YOUR GOAL => Your answer should consist of the lines in the listing that hold "using".

SOURCE RECORDS =>
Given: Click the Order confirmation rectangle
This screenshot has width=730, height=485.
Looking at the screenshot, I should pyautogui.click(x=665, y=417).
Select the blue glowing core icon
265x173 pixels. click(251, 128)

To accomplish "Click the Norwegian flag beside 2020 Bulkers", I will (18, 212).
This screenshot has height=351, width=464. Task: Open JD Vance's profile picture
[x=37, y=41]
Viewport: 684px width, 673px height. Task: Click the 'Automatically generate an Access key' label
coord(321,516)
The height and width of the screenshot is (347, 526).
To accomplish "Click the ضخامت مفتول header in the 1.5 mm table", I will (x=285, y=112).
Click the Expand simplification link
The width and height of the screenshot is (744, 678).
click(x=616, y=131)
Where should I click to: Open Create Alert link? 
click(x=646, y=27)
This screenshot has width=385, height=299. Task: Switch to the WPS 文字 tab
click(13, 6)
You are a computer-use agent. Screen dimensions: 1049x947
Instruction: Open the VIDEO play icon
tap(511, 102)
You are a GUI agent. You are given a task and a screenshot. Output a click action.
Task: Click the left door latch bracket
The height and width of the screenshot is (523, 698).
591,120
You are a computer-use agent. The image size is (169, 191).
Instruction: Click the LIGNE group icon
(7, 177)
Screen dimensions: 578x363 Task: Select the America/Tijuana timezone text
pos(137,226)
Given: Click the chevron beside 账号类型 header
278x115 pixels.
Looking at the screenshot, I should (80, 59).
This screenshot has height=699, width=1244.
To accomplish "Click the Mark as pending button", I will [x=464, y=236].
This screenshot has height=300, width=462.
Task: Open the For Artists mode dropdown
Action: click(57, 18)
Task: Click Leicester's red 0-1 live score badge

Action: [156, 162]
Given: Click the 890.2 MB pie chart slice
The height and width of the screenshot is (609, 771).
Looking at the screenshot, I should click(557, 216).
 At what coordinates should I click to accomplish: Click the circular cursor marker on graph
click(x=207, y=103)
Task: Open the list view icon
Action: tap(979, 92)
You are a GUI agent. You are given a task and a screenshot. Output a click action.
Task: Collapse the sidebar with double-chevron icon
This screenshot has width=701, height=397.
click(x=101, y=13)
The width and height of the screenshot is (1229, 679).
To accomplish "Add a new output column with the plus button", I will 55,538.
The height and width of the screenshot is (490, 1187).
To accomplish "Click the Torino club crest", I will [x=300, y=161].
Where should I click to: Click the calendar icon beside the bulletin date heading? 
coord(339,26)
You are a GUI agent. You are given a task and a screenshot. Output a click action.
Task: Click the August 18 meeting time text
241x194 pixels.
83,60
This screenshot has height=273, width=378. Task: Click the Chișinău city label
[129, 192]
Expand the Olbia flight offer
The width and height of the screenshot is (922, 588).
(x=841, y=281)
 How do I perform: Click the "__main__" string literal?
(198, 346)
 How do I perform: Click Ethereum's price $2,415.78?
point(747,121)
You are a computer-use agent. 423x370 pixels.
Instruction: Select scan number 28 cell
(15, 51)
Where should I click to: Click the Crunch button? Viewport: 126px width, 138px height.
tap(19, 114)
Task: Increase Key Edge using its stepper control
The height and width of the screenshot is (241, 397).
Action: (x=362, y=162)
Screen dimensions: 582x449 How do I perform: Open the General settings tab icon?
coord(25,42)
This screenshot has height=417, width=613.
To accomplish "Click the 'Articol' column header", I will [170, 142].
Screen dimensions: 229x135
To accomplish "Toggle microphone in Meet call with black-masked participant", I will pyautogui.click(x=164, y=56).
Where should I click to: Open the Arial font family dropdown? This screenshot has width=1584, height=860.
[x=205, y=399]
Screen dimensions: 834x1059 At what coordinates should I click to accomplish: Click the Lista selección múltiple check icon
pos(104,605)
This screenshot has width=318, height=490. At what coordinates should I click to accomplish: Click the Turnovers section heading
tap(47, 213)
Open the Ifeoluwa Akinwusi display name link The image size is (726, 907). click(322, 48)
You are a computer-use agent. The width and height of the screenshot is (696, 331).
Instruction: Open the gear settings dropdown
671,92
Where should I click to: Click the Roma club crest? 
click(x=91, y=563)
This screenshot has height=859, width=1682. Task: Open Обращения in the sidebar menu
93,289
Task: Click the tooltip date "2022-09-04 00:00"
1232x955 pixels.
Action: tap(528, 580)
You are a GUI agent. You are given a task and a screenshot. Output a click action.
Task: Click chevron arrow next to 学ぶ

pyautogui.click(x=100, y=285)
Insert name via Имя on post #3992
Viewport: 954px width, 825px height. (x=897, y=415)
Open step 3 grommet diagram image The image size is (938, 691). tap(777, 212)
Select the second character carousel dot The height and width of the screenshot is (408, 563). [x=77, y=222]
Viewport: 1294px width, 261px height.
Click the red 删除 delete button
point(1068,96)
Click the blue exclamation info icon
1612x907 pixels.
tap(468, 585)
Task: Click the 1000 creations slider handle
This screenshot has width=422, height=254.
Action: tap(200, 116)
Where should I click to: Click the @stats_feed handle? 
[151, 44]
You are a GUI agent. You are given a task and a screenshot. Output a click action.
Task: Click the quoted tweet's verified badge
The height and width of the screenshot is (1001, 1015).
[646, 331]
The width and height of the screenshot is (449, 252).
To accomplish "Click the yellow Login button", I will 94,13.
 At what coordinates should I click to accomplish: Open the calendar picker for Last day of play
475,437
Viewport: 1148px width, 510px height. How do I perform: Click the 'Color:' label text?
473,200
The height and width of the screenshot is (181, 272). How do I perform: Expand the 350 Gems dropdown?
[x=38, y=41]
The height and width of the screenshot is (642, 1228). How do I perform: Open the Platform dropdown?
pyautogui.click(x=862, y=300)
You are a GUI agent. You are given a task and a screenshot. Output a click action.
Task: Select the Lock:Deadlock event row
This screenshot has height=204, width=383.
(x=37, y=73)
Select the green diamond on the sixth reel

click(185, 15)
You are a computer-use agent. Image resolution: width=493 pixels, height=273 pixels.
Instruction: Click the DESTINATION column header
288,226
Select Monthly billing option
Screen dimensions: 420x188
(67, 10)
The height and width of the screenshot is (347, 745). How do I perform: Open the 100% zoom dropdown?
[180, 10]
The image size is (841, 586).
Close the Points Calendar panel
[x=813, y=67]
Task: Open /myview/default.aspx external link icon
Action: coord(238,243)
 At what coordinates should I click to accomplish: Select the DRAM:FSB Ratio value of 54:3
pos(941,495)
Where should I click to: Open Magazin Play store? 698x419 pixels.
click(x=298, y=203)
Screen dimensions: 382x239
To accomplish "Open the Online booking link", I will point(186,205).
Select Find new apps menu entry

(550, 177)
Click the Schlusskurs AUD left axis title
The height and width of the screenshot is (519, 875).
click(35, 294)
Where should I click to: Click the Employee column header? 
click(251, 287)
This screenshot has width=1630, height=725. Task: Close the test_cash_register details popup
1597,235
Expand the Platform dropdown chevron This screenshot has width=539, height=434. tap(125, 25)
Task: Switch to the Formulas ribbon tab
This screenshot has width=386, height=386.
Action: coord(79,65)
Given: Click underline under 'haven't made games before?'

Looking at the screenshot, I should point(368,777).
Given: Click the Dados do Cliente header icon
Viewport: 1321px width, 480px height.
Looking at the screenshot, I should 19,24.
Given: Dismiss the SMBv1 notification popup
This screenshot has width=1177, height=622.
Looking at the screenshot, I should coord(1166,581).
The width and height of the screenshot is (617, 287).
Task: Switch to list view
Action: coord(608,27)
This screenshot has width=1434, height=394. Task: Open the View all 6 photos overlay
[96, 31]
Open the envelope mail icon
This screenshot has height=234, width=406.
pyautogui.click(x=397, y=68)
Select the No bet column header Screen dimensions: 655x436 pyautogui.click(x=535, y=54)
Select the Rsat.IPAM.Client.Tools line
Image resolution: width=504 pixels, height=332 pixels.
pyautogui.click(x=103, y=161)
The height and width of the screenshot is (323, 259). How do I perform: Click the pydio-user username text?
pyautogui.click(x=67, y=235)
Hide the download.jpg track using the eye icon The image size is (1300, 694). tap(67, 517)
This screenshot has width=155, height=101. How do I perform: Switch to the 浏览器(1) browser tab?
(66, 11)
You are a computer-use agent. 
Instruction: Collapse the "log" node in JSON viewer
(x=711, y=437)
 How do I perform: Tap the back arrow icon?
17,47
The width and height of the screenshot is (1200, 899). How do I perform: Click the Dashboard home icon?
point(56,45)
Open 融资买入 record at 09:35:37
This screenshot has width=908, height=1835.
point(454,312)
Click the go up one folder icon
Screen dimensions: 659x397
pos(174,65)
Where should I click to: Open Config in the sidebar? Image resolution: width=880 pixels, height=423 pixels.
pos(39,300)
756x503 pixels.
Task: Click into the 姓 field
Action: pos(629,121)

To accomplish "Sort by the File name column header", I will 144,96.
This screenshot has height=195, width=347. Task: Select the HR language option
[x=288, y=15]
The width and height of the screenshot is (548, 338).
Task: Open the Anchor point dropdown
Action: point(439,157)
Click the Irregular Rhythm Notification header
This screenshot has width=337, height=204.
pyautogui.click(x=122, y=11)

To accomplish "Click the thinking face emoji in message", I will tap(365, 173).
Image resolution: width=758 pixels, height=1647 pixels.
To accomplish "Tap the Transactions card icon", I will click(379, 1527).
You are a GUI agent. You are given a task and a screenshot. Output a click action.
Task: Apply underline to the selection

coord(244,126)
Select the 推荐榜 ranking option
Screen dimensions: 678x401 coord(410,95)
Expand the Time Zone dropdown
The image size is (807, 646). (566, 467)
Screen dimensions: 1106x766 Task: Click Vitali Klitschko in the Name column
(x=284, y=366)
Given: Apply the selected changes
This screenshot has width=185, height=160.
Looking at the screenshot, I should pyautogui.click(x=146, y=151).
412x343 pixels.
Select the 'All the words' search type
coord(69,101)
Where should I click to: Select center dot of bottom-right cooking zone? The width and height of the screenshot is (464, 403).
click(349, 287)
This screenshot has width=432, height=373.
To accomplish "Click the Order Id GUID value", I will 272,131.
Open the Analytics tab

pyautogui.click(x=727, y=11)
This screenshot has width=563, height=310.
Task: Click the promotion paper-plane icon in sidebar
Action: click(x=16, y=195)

SOLVED EXERCISE =>
Task: Increase Key Edge using its stepper control
Hide the download.jpg track using the eye icon The image size is (1300, 694). tap(67, 517)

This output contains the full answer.